NixOS / nix

Nix, the purely functional package manager
https://nixos.org/
GNU Lesser General Public License v2.1
11.5k stars 1.44k forks source link

Floating content-addressed derivations #4087

Open Ericson2314 opened 3 years ago

Ericson2314 commented 3 years ago

This is for the stuff discussed in NixOS/rfcs#62. I believe there is enough consensus that we can continue doing this as an unstable feature, and return to the RFC when we want to stabilize it.

Perhaps should split incomplete ones to other issues

CC @regnat @edolstra

xaverdh commented 3 years ago

you have a typo in the pr ref of the second box (should be 3958 not 3985).. really cool stuff by the way = )

Ericson2314 commented 3 years ago

Thanks and thanks! :)

divanorama commented 3 years ago

I suppose this is the implementation of https://github.com/NixOS/rfcs/pull/62

knedlsepp commented 3 years ago

I suppose this is the implementation of NixOS/rfcs#62

I'm also wondering what "floating CA derivations" actually are.
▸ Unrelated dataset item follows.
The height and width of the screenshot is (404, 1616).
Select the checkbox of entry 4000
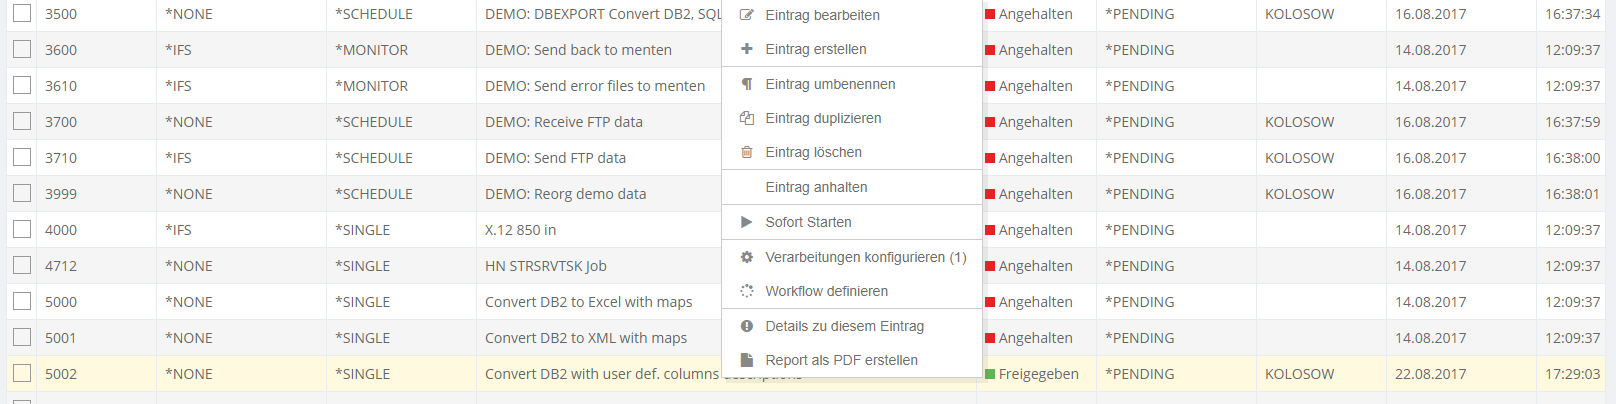22,230
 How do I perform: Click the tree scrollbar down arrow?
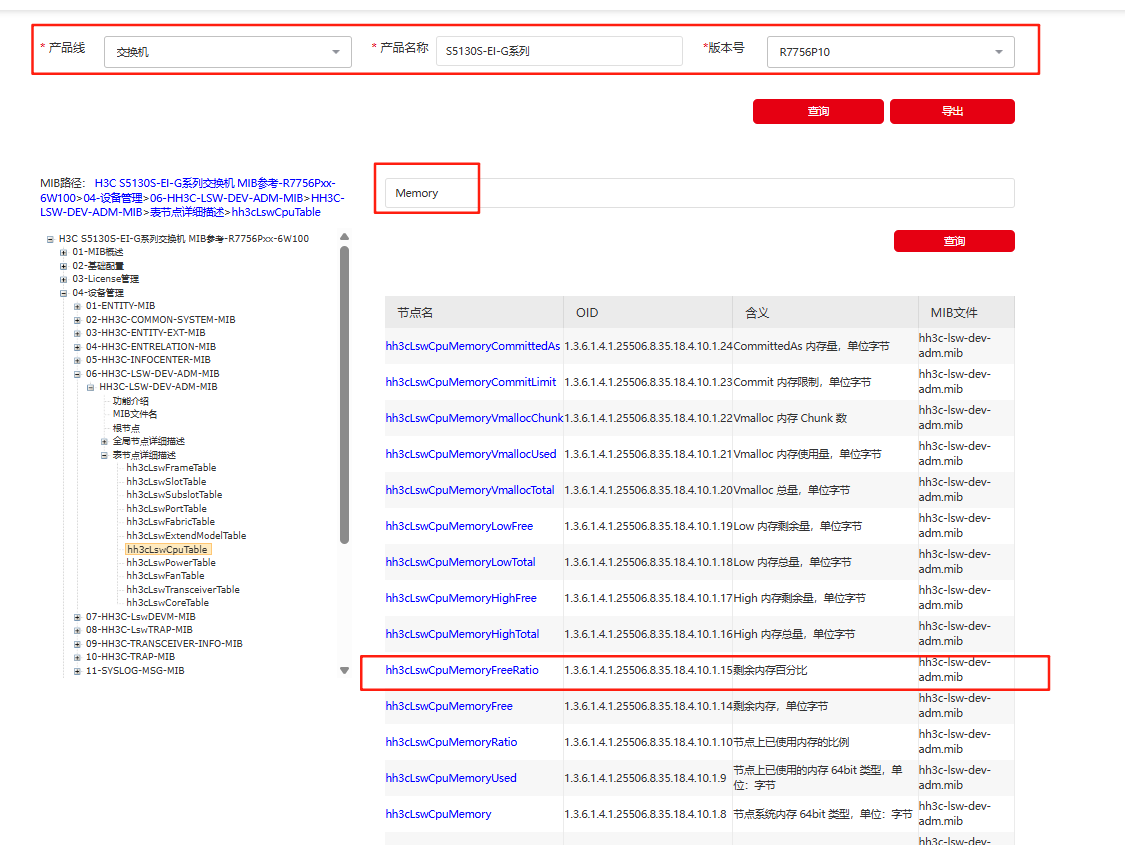click(x=345, y=671)
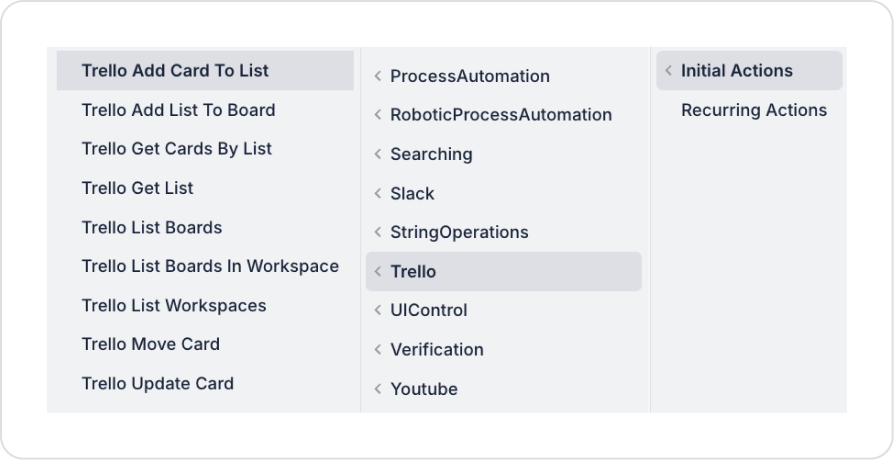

I've watched a nix Friday about this and couldn't find any explanations about it. Also not in the RFC.

divanorama commented 3 years ago

Also coming from nixcon talk :) It seems that fixed-output/ca already exist for fetch* commands, then there's full switch to ca discussed in the original thesis as "intensional model" https://github.com/NixOS/rfcs/pull/17/, and floating ca https://github.com/NixOS/rfcs/pull/62 should be something in-between or combing both, but I definitely need to read more first...

Ericson2314 commented 3 years ago
knedlsepp commented 3 years ago

@Ericson2314 are there some resources where one can read up on what makes derivation "floating"?
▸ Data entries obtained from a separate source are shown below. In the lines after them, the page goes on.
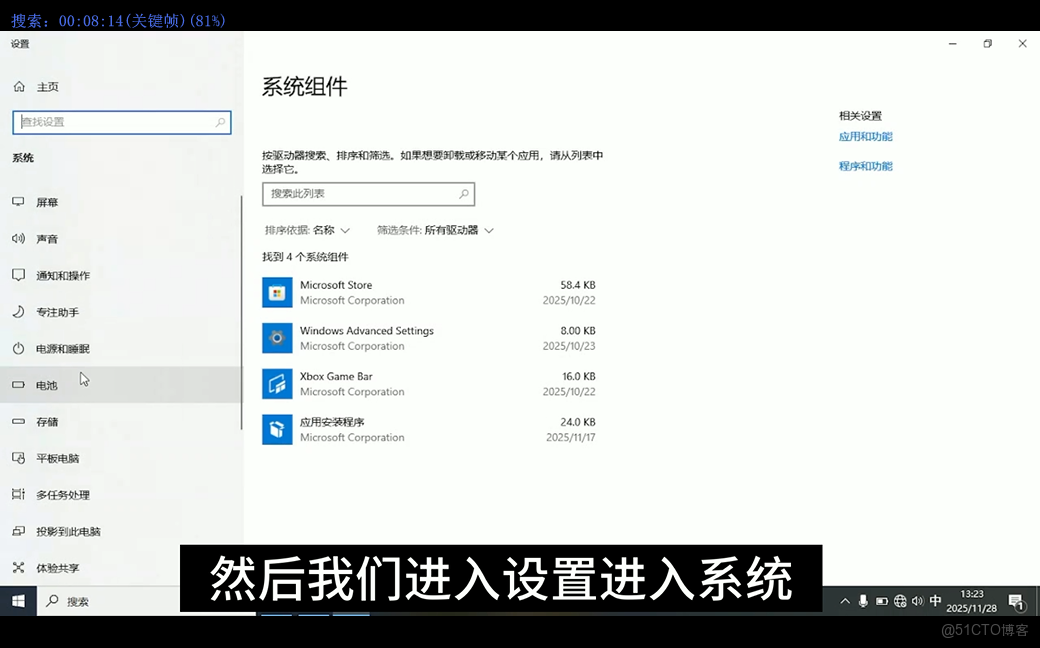Open the 屏幕 (Display) settings icon
Screen dimensions: 1040x648
(22, 202)
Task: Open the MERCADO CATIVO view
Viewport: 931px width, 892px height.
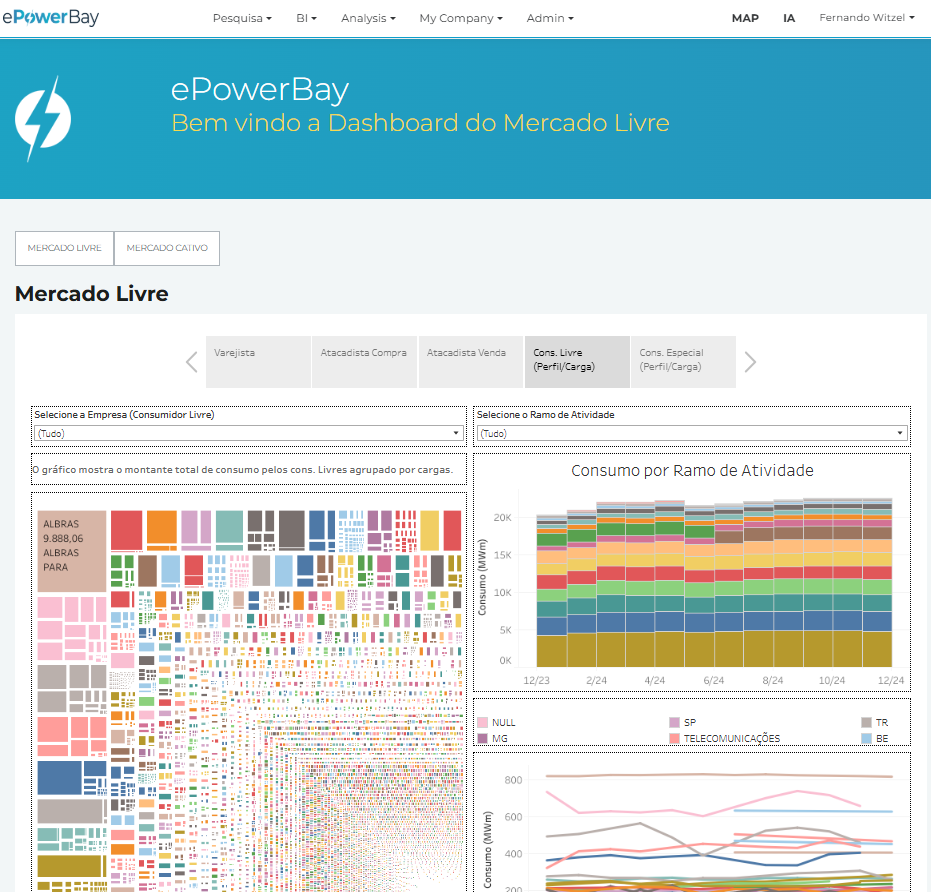Action: pos(167,248)
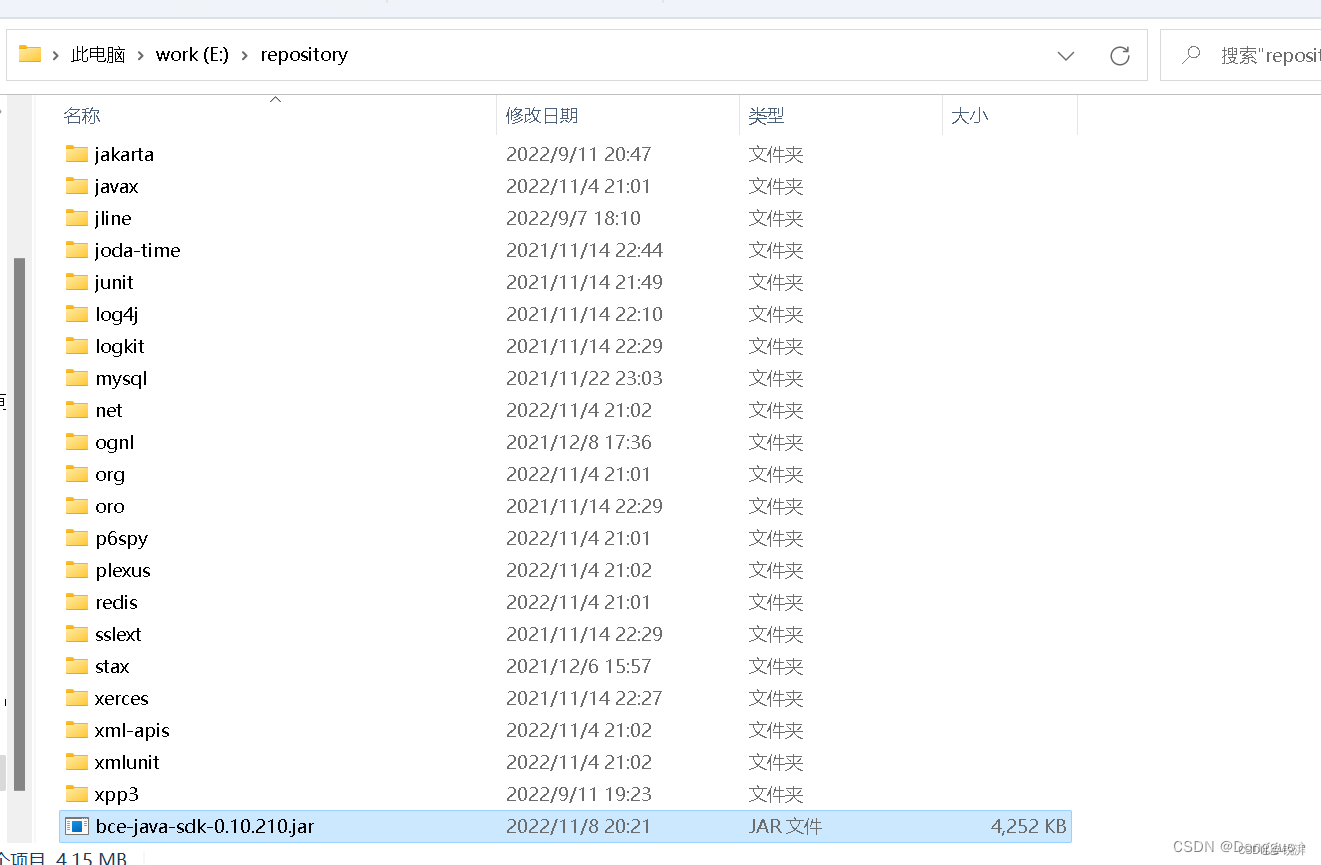Screen dimensions: 1321x865
Task: Click the refresh icon in the address bar
Action: coord(1119,55)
Ericson2314 commented 3 years ago

@knedlsepp "floating" I just picked to mean "non-fixed" --- i.e. you get out a content-addressed path but didn't write down a hash in the derivation beforehand.

Besides the RFC and my talk, you can read about the "intensional store" in Eelco's thesis https://nixos.org/~eelco/pubs/phd-thesis.pdf. I do hope to write a new manual section on the data model Nix soon, though.

wmertens commented 3 years ago

@Ericson2314 I'm still working on RFC 17. The gist of it is that decoupling the store and the metadata seems like a very good idea, and this can be achieved if everything is CA.

I noticed that in 62 it's proposed that not all derivations be CA. However, isn't the CA checksum a property of anything, regardless of reproducibility of the build?

If you build $out twice and get two different $cas, does that matter, as long as you try to use only one $cas mapping for your subsequent builds?

7c6f434c commented 3 years ago

If you build $out twice and get two different $cas, does that matter, as long as you try to use only one $cas mapping for your subsequent builds?

Yes it definitely does. It does matter for --repair, and it also matters if you build something non-reproducible before Hdra does, but then want to fetch a rev-dep that Hydra builds before you get around to it.

Ericson2314 commented 3 years ago

Actually I don't think it matters much more. We could have intentionally impure derivations, even, whose CA mappings would expire, for example. For ones which are intended to pure yet not deterministic, I think it's bad for --repair either way. For example, repairing an impure input addressed derivation (changing it's content-address, not restoring the disk to match original CA) and then not rebuilding all the stuff that depends on it sounds like an unsafe optimization to me.

The only reason, to me, that #62 allows mixing and matching is for a smoother migration, e.g. mixing old and new nix code without changing hashes. There should be no benefit to using input-addressed derivations intentionally.

7c6f434c commented 3 years ago

Well, it is an unsafe optimisation, but also is our reference scanning logic.

I have seen it indeed break some things under very specific conditions, but on the other hands in these cases one could construct a situation where copying a closure breaks things, too…

Ericson2314 commented 3 years ago

Good points. I suppose we can also just rewrite downstream derivations using the reference scanning logic, to still have O(1) repair too. This is perfectly fine because the trust map can still map the old derivation to the old outputs. A different derivation (possibly built in) can account for the rewriting in a new trust map entry, if we want to have an entry at all.

wmertens commented 3 years ago

But then the CA checksum won't match any more and the self-validation is out the window

7c6f434c commented 3 years ago

Good points. I suppose we can also just rewrite downstream derivations using the reference scanning logic. This is perfectly fine because the trust map can still map the old derivation to the old outputs.

This solution has an anoying drawback: the reference scanning logic is robust enough for its current task, finding at least one copy of each reference (there are corner cases, and trivial workarounds are applied in them), but it is known not to be robust enough to find all references (including, e.g., inside compressed manpages).

stale[bot] commented 3 years ago

I marked this as stale due to inactivity. → More info

stale[bot] commented 2 years ago

I marked this as stale due to inactivity. → More info

MagicRB commented 2 years ago

Still interested